**Text block**:
GROVELAND -- Oranges gave Groveland its name back in 1911, and for the next 70 years, oranges gave this Central Florida town a reason to exist. If you lived in south Lake County, you either grew them and sold them, or you picked them and packed them.

Oranges brought Lewis Hart to Groveland from Alabama more than 50 years ago, after he promised his dying father he would take care of the family. Hiring out to cotton farmers back home didn't pay enough.

Groveland was the first place Hart ever came close to making $100 a week. Sometimes he made more than that.

photo
[Times photos: James Borchuck]
"It's enough,'' says Groveland City Council member Lewis Hart, left, about the town's drug problems while talking with Cornelius Brodus at Brodus Bar-B-Que. "There's nothing in Groveland for these kids to do,'' adds Brodus.
After two years, he had saved $300, enough for a down payment on a house for his sister. He now owns about 20 houses in Groveland.

While oranges were Groveland's livelihood, they were also the railroad track that divided the town. There were those who owned the groves and processing plants and sold wholesale. And there were those, like Hart and his buddy Homer Williams, who picked them and packed them and from time to time asked for a few pennies more for their work.

**Exercise goal**: Repeat the passage of the Groveland article word for word, starting at "Groveland was the" and ending at "for their work.". The lines after this have no connection to the Groveland article.

**Collected data**:
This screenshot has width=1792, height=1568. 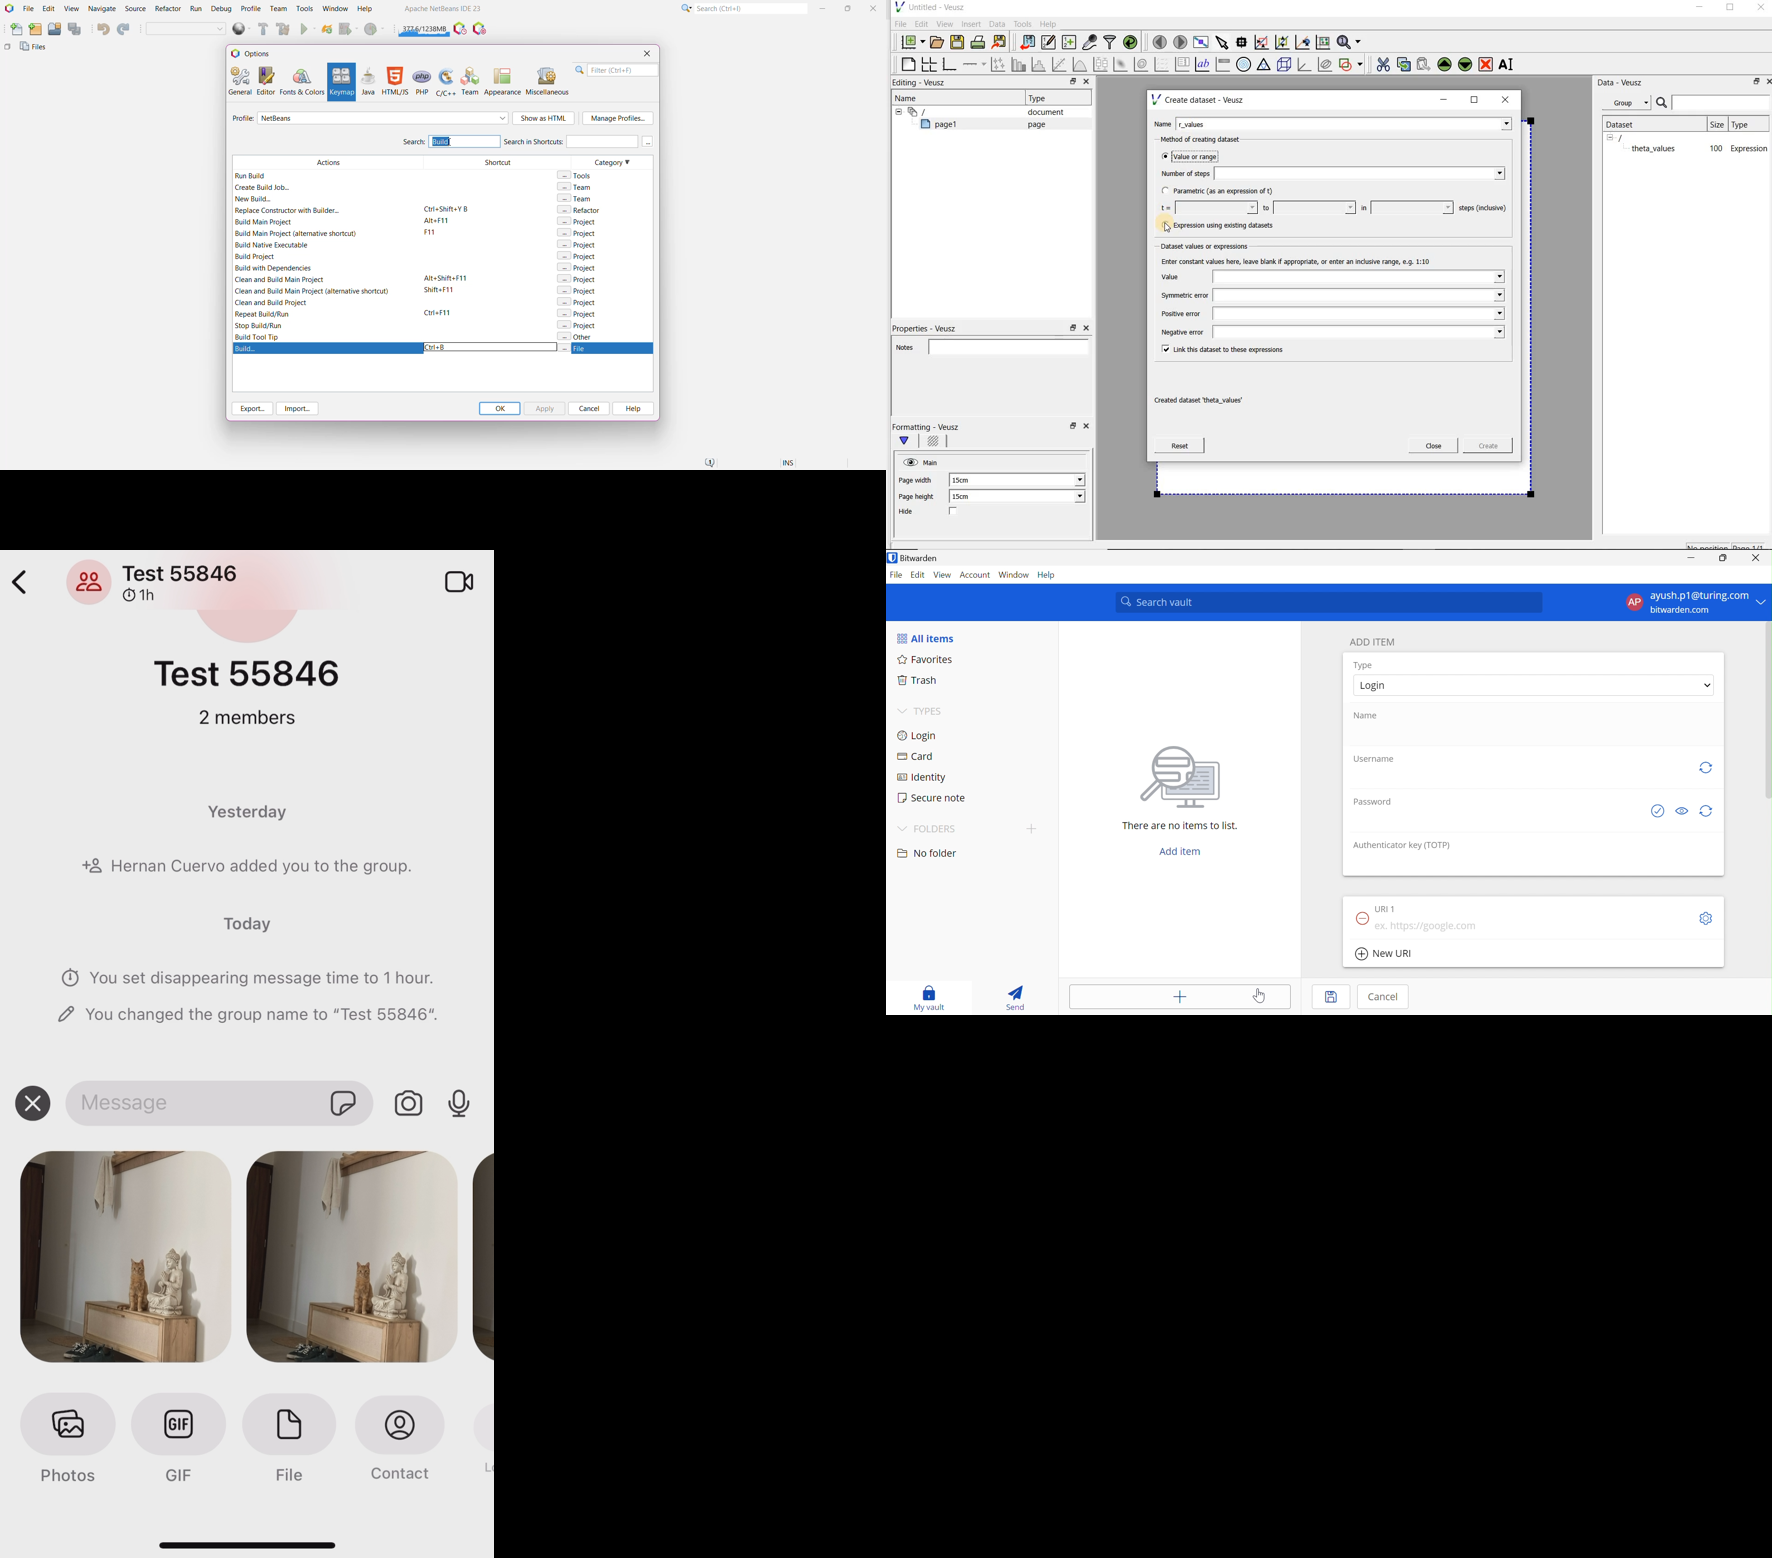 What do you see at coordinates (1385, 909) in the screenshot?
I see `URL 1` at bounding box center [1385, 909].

**Exercise result**:
Groveland was the first place Hart ever came close to making $100 a week. Sometimes he made more than that.

photo
[Times photos: James Borchuck]
"It's enough,'' says Groveland City Council member Lewis Hart, left, about the town's drug problems while talking with Cornelius Brodus at Brodus Bar-B-Que. "There's nothing in Groveland for these kids to do,'' adds Brodus.
After two years, he had saved $300, enough for a down payment on a house for his sister. He now owns about 20 houses in Groveland.

While oranges were Groveland's livelihood, they were also the railroad track that divided the town. There were those who owned the groves and processing plants and sold wholesale. And there were those, like Hart and his buddy Homer Williams, who picked them and packed them and from time to time asked for a few pennies more for their work.